If the Coalition parties split, the conservative elements would develop policies covering a range of matters beyond energy and climate change to include freedom of speech, regulation reform, and spending cuts.

But forging such a new party would be a formidable challenge. The Freedom Friendly parties which include One Nation and Liberal Democrats and, incongruously, Palmer United, failed to exploit any presumed gap from the Coalition adopting green policies. Taking the Senate vote, compared to the Coalition (at 33 per cent) and the ALP (at 30 per cent), these parties (plus the shooters, fishers, farmers) got 11.3 per cent. The Greens and their close allies got 14.6 per cent.

The freedom parties’ vote has hardly grown. Senate, swings to the freedom parties, as illustrated below, were much lower than those to the greens and their allies – they were even lower than the 1.95 per cent swing achieved by Legalise Cannabis Australia!

 

Voter shares (per cent)

Increase in voter shares (per cent)

Freedom parties

11.32

0.57

Green parties

14.55

4.26

The fact that fewer than 12 per cent of people unambiguously voted against green mysticism suggests that, in terms of political tactics, the Coalition could have done worse than prosecute the campaign on a me-too climate change platform. But this is, in part, because for six years they failed to explain the importance of reliable energy to the economy both for supplying domestic power and for its share of the export revenues (half and growing). Nor did they make a dent in unwinding the institutional forces feeding the climate change agenda.

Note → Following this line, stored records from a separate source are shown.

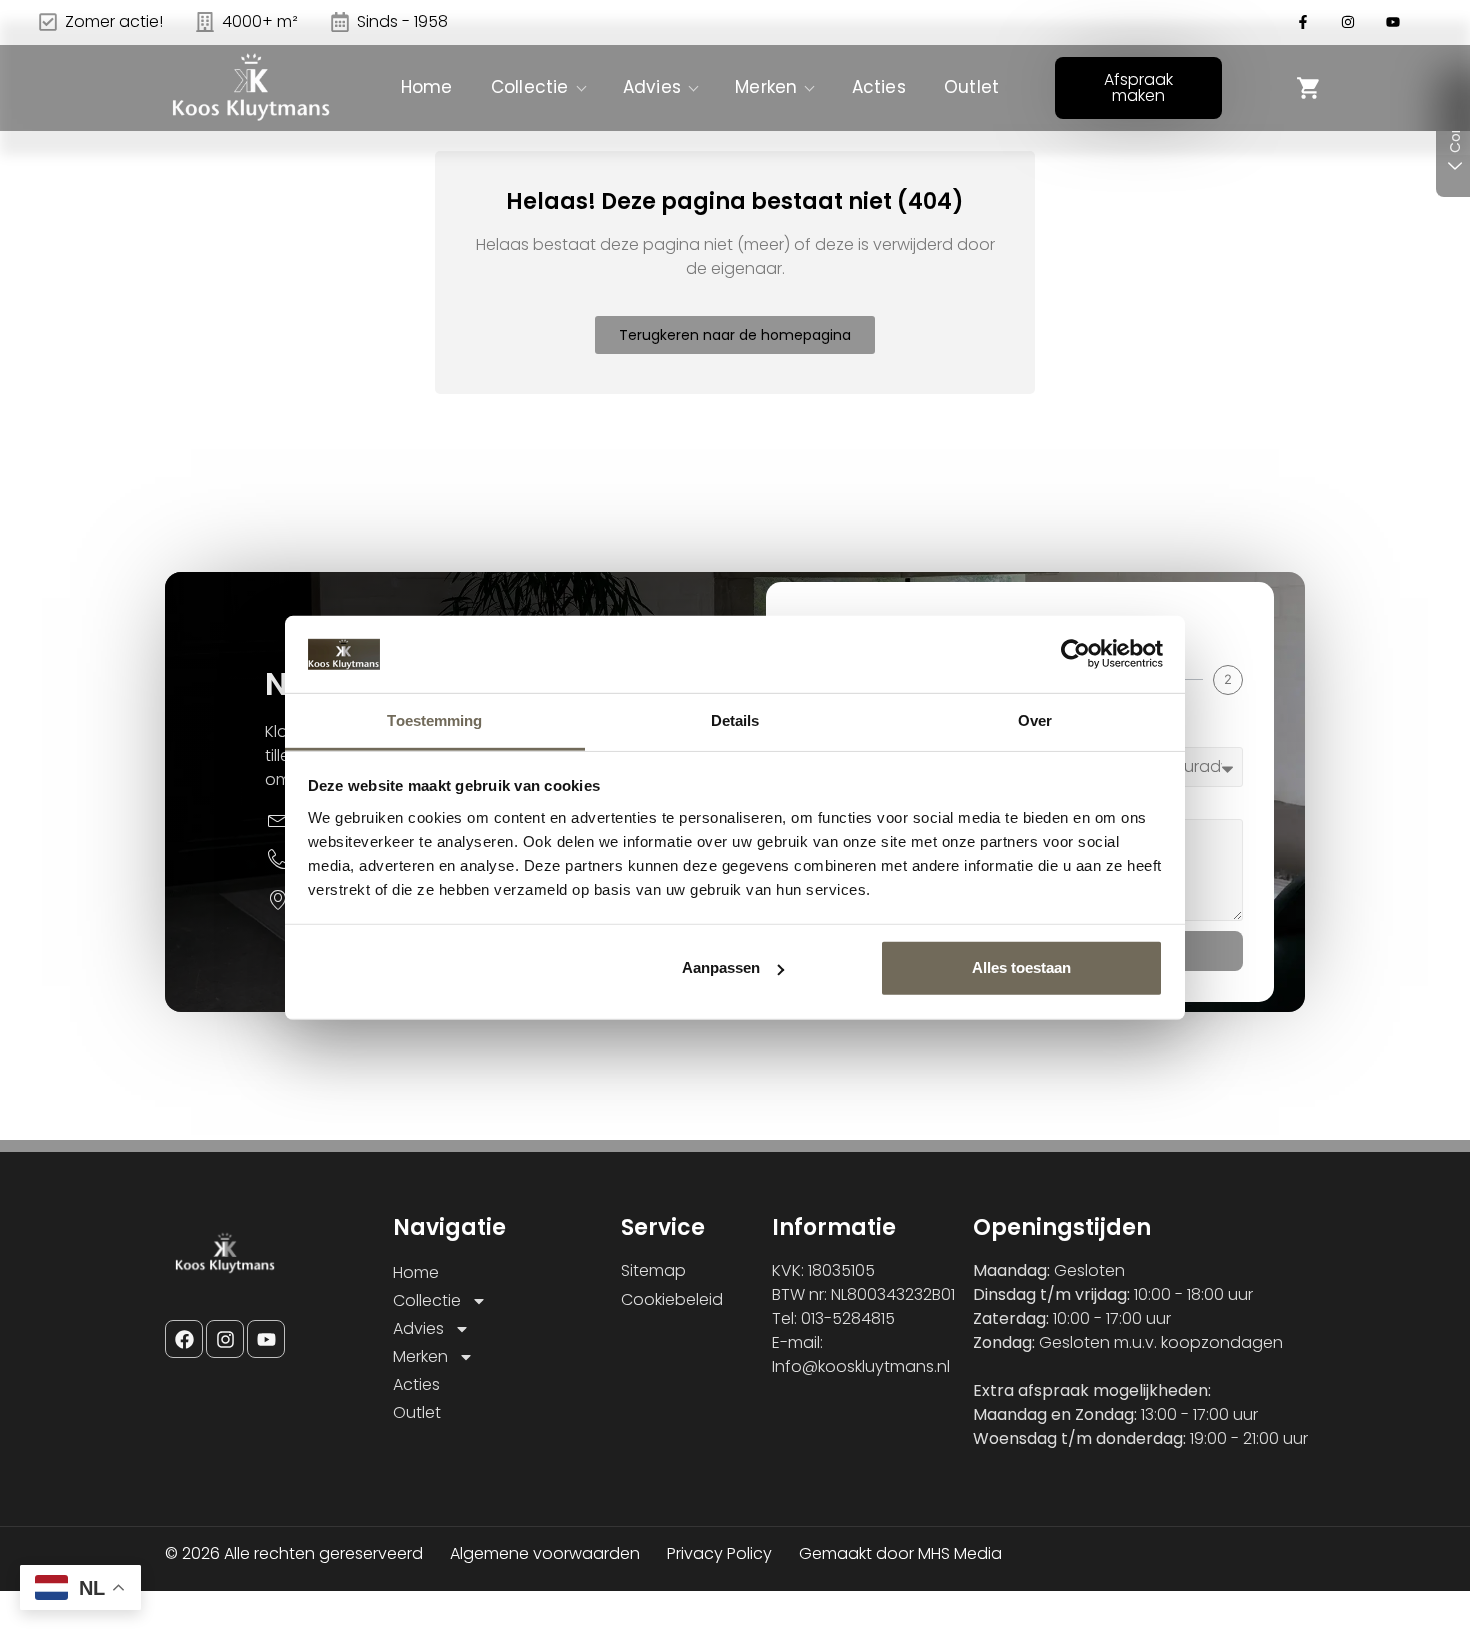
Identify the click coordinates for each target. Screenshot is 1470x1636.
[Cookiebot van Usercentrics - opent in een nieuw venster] (1075, 654)
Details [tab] (735, 720)
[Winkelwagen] (1309, 88)
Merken (766, 87)
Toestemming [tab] (434, 720)
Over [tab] (1035, 720)
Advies (652, 87)
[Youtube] (266, 1339)
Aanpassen (721, 967)
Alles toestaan (1021, 967)
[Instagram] (225, 1339)
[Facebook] (184, 1339)
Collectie (530, 87)
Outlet (971, 87)
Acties (879, 87)
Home (427, 87)
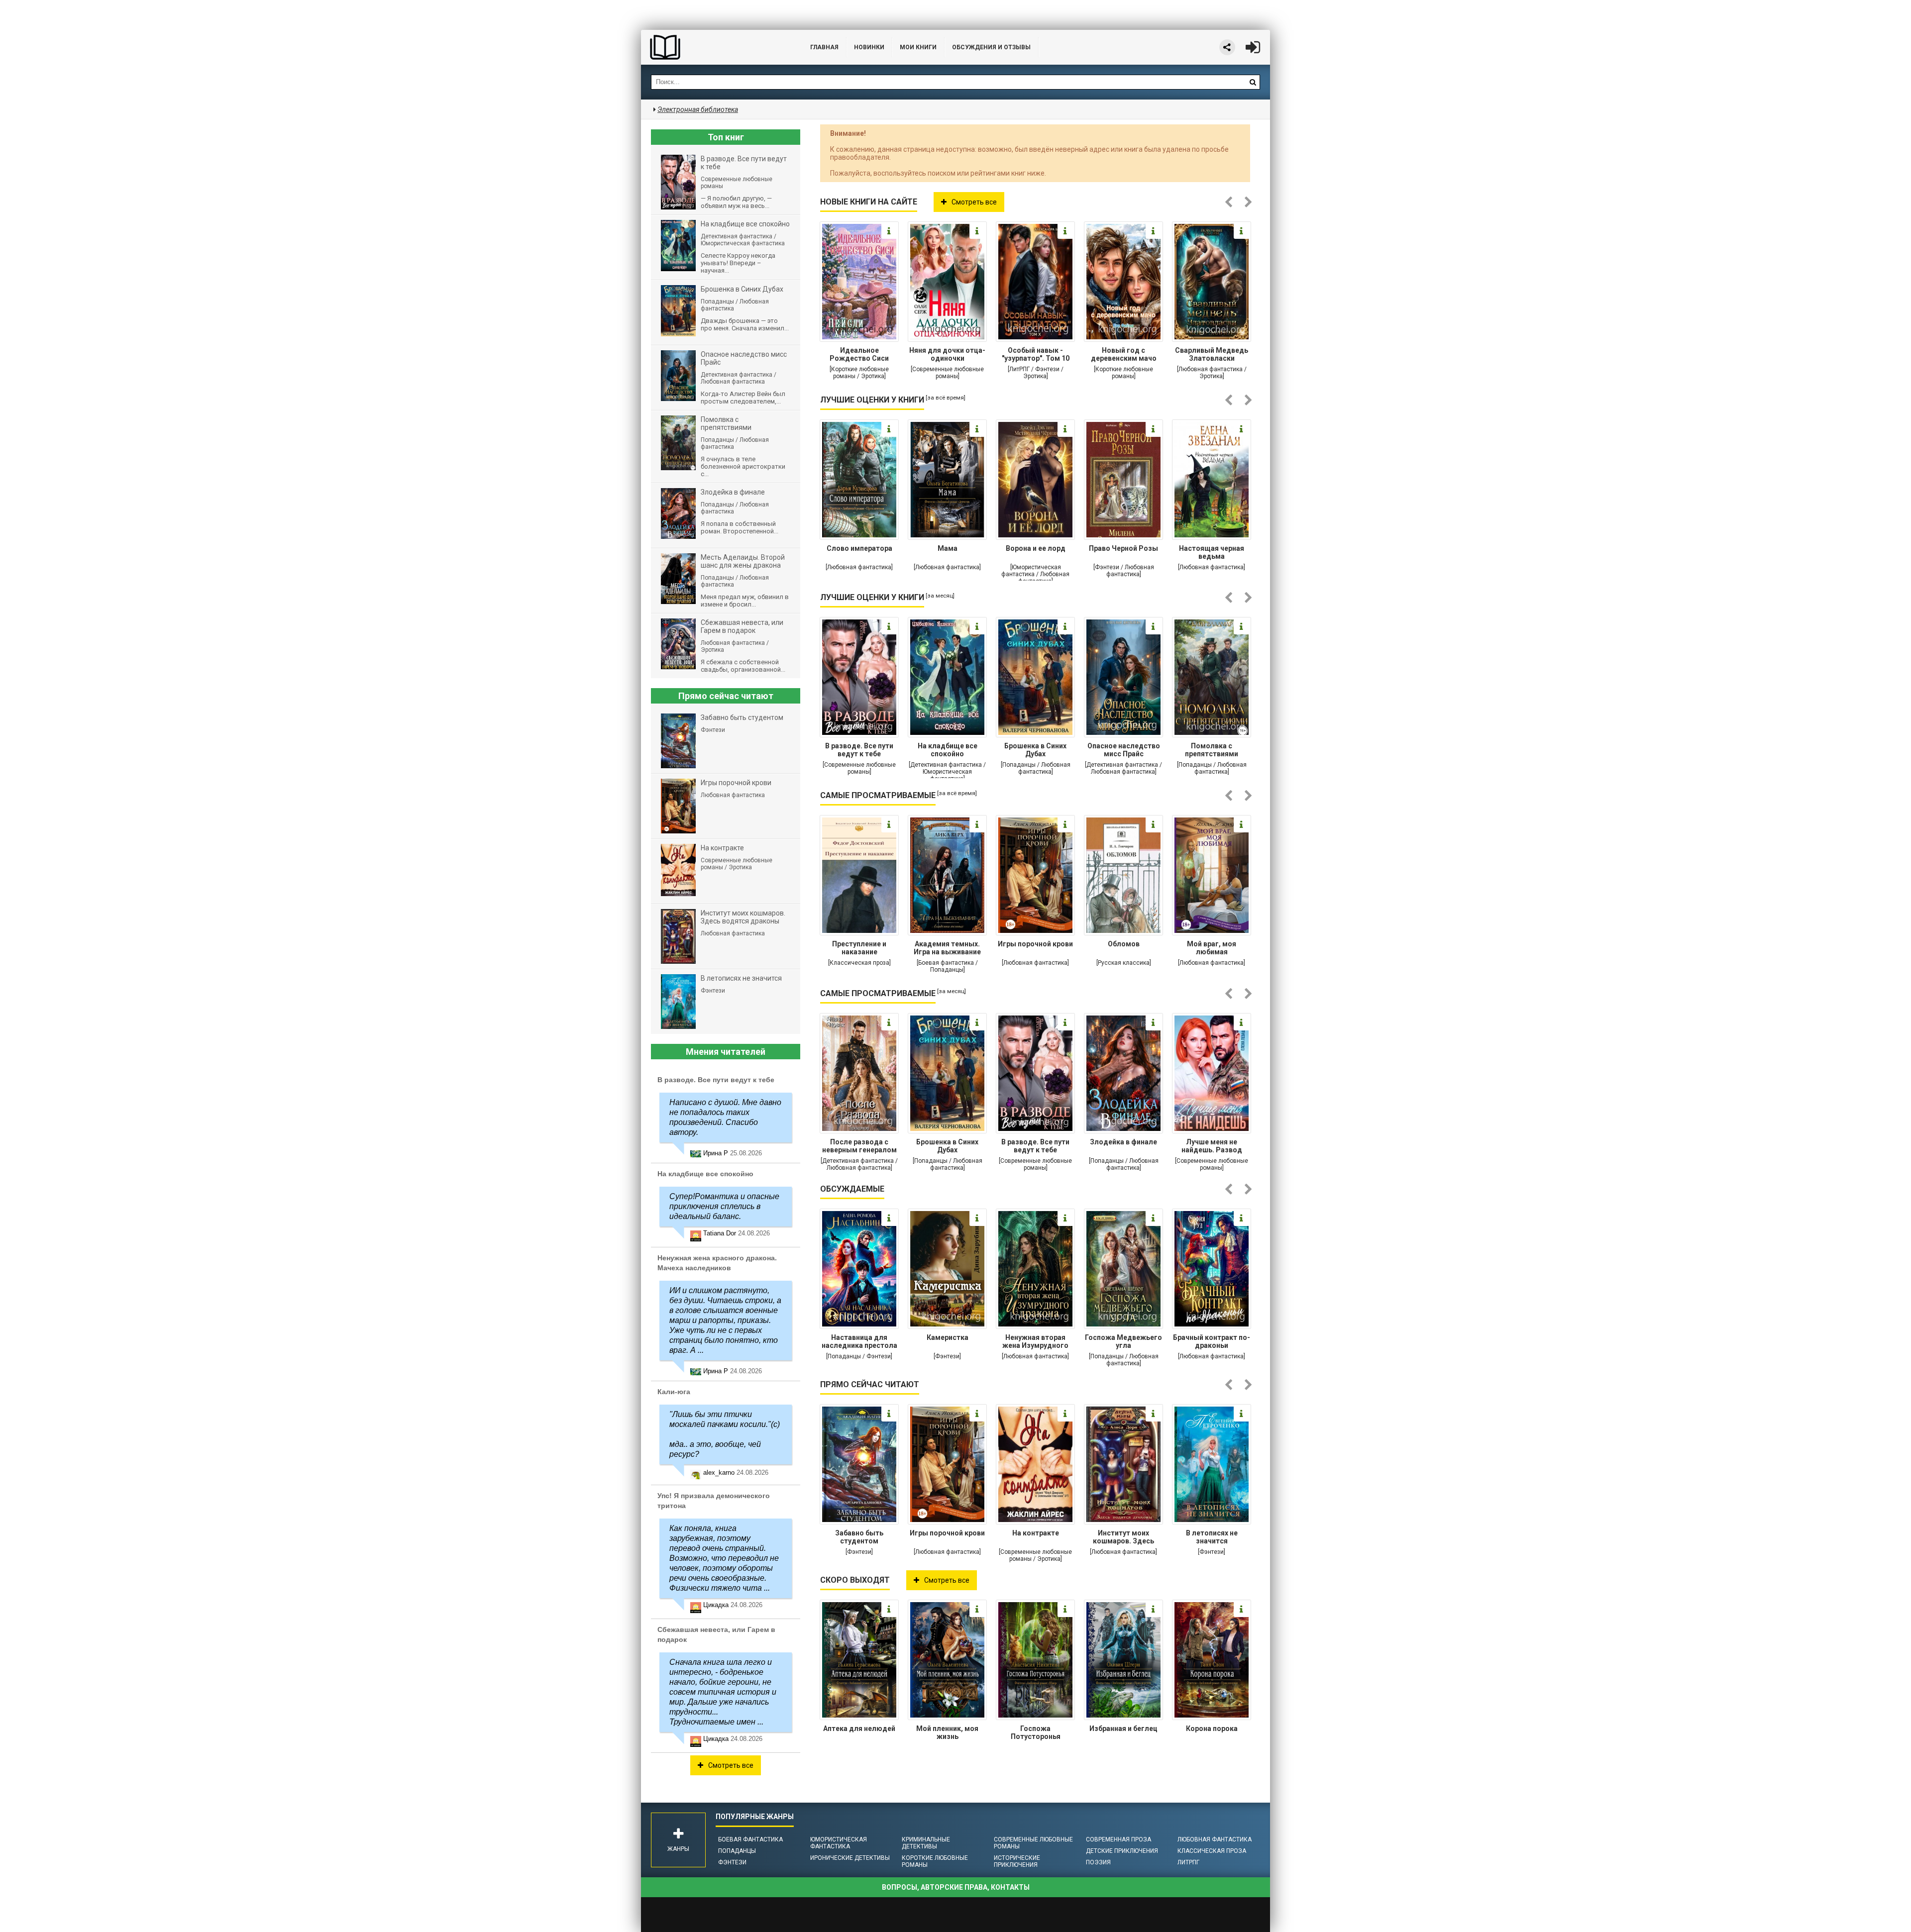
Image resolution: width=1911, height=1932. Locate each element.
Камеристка (947, 1337)
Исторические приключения (1017, 1861)
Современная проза (1118, 1839)
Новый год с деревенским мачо (1124, 354)
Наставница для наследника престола (859, 1341)
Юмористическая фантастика (838, 1843)
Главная (824, 47)
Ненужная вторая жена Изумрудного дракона (1035, 1342)
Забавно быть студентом (859, 1537)
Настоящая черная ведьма (1211, 552)
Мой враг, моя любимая (1211, 948)
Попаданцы (737, 1850)
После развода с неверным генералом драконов (859, 1147)
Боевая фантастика (750, 1839)
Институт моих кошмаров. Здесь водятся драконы (1123, 1538)
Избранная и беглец (1123, 1728)
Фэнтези (732, 1862)
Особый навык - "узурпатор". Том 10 (1035, 354)
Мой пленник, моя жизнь (947, 1732)
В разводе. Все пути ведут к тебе (859, 750)
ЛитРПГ (1188, 1862)
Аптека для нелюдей (859, 1728)
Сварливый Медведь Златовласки (1211, 354)
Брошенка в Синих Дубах (1035, 750)
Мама (947, 548)
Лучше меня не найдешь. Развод (1211, 1146)
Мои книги (918, 47)
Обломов (1124, 944)
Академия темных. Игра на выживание (947, 948)
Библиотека (715, 47)
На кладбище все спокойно (947, 750)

The policies the electorate has endorsed are profoundly against the nation’s economic interests and must lead to an economic collapse. For a poor country, like Sri Lanka, going the Full Green Monty quickly unravelled the economy. Australia, though, has fabulous natural wealth and a desperate government may be able to avert disaster by cashing-in much of that, since, even after the excessive spending of the Turnbull/Morrison/Frydenberg era, debt remains at only 54 per cent of GDP, half that of many European countries, America, and Canada.

World recession and rising interest rates may however expedite an unravelling of the economy. In any event, we need political leadership which explains the operations of the economy with the hope that the people through a democratic process will recognise where their true interests lie.